Task description: Return the lines below word for word, leaving out the pictures.

(Item position entries)
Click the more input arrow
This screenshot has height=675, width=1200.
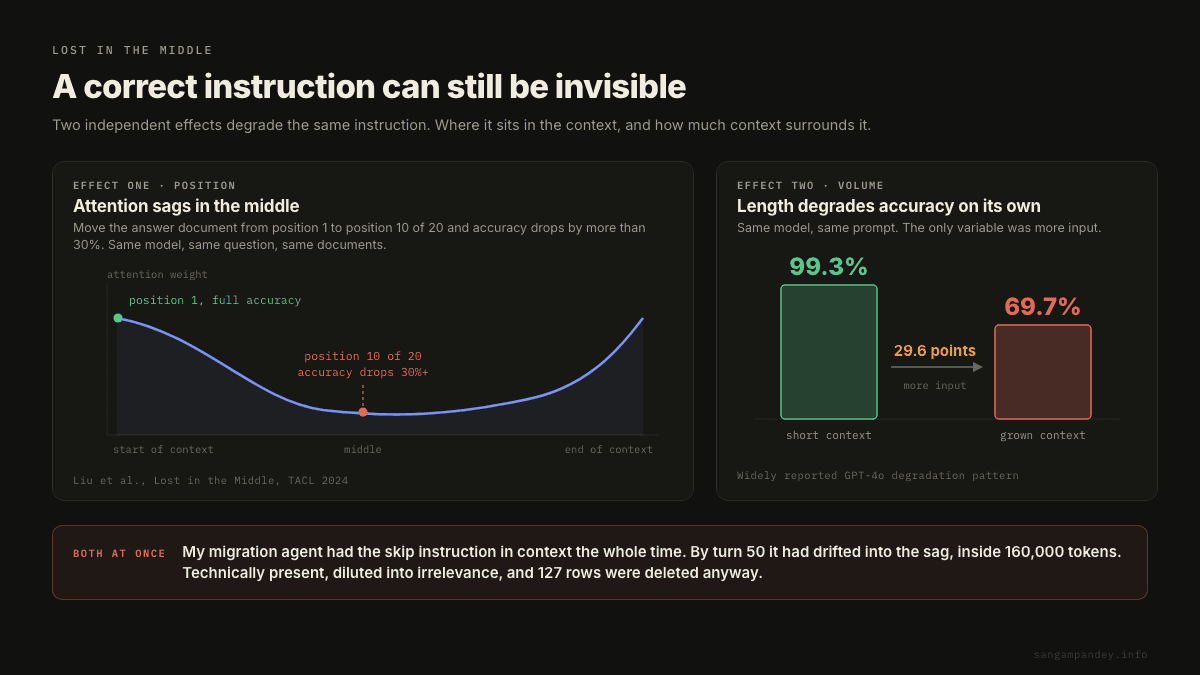(x=936, y=367)
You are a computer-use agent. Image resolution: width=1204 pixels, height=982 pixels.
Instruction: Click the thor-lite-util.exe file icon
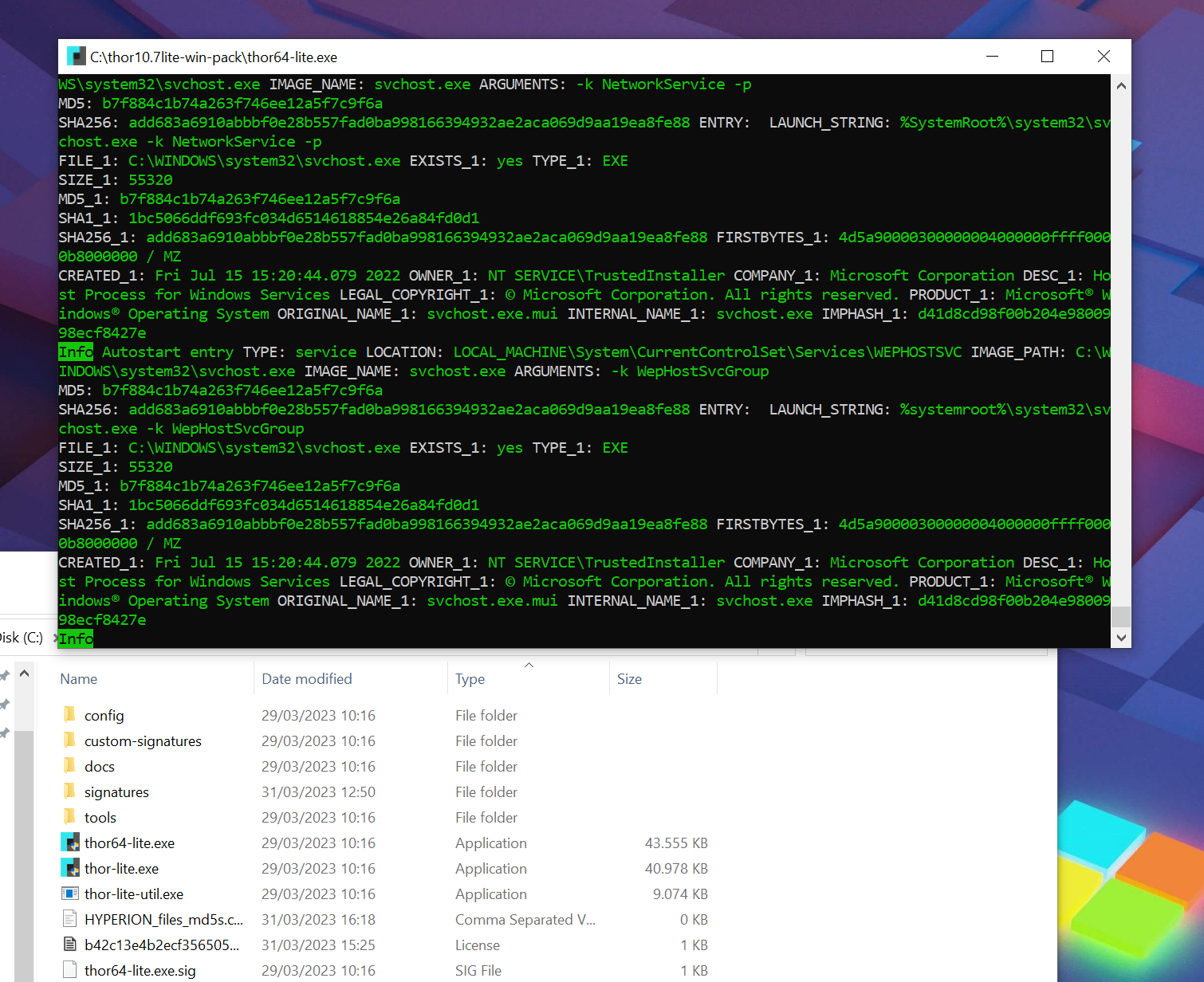click(70, 894)
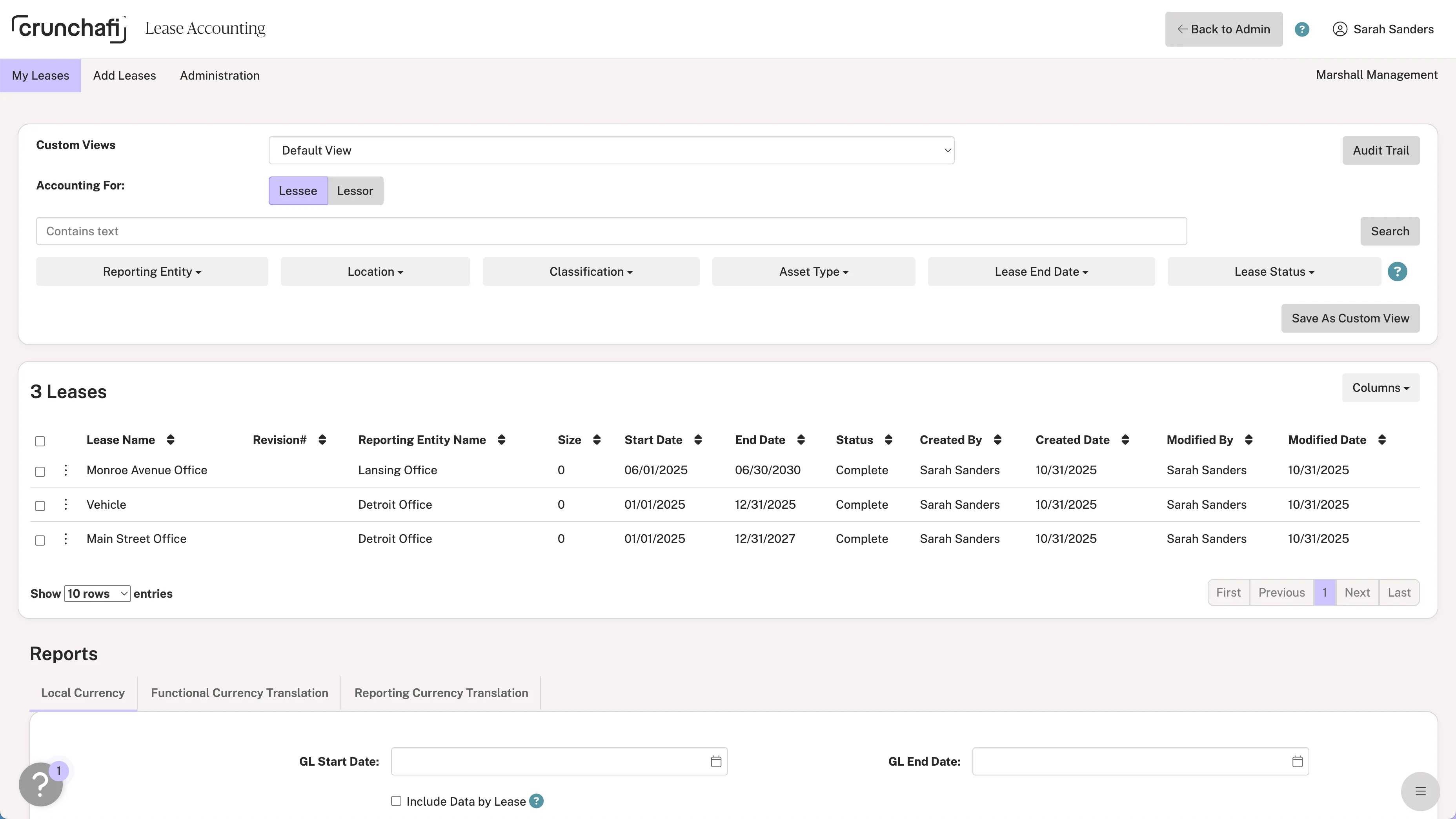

The completed task:
Click the more input arrow
This screenshot has height=675, width=1200.
(x=936, y=367)
You are a computer-use agent. Image resolution: width=1204 pixels, height=982 pixels.
Instruction: Click the thor-lite-util.exe file icon
click(70, 894)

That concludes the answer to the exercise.